患者さんの中には内科的疾患を合併されている方や、なかにはベッド上で自力体位変換が困難な患者さんもいます。そのため作業療法士は、精神面だけでなく身体面の治療にも携わります。今回は作業療法士の立場から、ポジショニングについて紹介したいと思います。
ポジショニングは、クッションなどを使用し、適した姿勢(体位)を安全で快適に保持することをいいます。また、体位変換は、体重がかかって圧迫されている身体の部位を、身体の向いている方向、頭の角度、身体の格好、姿勢などを変えることによって移動させることをいい、どちらも一体的に取り組んでいく必要があります。

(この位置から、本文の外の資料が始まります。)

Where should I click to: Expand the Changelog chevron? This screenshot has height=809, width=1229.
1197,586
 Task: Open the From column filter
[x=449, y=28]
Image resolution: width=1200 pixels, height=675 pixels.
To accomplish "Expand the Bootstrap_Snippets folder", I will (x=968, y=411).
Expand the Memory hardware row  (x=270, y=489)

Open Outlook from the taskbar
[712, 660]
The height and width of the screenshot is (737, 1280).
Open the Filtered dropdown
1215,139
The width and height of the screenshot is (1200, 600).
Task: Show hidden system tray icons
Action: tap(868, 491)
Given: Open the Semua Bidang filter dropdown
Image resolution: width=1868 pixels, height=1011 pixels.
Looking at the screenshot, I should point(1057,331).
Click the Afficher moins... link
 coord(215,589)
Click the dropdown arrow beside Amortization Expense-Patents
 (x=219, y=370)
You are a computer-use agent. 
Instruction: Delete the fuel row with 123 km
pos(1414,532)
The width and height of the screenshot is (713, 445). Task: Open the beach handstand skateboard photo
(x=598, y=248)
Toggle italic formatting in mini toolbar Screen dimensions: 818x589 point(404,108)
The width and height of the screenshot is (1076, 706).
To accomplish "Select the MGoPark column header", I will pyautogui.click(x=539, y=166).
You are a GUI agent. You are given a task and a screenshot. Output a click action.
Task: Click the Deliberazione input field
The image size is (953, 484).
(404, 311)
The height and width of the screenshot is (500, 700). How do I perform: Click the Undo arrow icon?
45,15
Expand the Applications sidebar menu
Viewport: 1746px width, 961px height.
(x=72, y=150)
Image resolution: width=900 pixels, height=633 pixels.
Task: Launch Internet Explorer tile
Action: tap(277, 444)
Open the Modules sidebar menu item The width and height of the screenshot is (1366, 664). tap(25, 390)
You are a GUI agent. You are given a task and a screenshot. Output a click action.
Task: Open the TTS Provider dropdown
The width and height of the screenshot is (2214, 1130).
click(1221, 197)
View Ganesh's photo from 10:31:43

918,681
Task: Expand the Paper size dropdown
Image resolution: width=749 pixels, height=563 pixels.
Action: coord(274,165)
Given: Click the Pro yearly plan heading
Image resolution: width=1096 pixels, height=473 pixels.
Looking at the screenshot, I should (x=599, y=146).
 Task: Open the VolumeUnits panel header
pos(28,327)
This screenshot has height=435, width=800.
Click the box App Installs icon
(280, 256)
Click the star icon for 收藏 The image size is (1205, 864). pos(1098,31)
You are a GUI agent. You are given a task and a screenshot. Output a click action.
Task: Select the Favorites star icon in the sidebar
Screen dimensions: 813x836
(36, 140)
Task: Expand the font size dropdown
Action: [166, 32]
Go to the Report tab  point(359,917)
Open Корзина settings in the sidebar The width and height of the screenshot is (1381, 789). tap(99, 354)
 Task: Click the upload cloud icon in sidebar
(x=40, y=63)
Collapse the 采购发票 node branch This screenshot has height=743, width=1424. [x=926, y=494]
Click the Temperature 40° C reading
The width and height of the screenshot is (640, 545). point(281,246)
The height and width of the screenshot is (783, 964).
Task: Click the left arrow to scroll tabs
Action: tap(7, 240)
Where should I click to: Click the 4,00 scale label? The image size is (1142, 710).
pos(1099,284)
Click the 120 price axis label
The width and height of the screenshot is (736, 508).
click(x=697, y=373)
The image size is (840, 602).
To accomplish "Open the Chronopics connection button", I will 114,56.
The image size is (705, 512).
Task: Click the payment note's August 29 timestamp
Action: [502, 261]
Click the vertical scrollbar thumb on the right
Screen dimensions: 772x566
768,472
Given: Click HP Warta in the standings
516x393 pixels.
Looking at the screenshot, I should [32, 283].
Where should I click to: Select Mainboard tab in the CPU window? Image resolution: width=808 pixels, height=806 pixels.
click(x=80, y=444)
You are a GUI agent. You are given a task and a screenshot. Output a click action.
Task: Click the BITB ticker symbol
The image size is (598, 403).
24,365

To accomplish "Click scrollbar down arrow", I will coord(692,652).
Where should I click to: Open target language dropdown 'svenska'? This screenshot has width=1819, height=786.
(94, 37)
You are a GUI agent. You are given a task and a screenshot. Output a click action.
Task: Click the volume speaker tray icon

自力での体位変換が困難な患者さんは、床ずれ(褥瘡)や関節拘縮の危険性が高まり、また、体力、筋力、心肺機能、嚥下機能等の身体機能の低下だけでなく、意欲や認知機能等の精神機能の低下など様々な弊害をもたらします。そのため、このようなポジショニングは重要です。そのため、病棟スタッフのみならず、作業療法士も必要に応じて体位変換やポジショニングを行っています。
たとえば写真のようにクッション等を使用し、膝関節内側の除圧と、軽度屈曲位、尖足防止になるようにすると同時に、30度程度の背上げにより下肢に荷重が移動し上半身の筋緊張が低下するようにしています。

また、ポジショニングだけでなく必要に応じて関節可動域訓練などの身体面へのリハビリや、ただ姿勢を作るだけでなくその姿勢で楽しめる時間、心安らぐ時間を作るために音楽鑑賞など精神面へのリハビリも行っています。作業療法では、心も身体もリハビリテーションを行います。
患者さんの状態は、ひとりひとり異なっており、必要な対応も様々になりますが、快適さや活動性の向上のため、これからも病棟スタッフと連携、協力しながら努めていきたいと思います。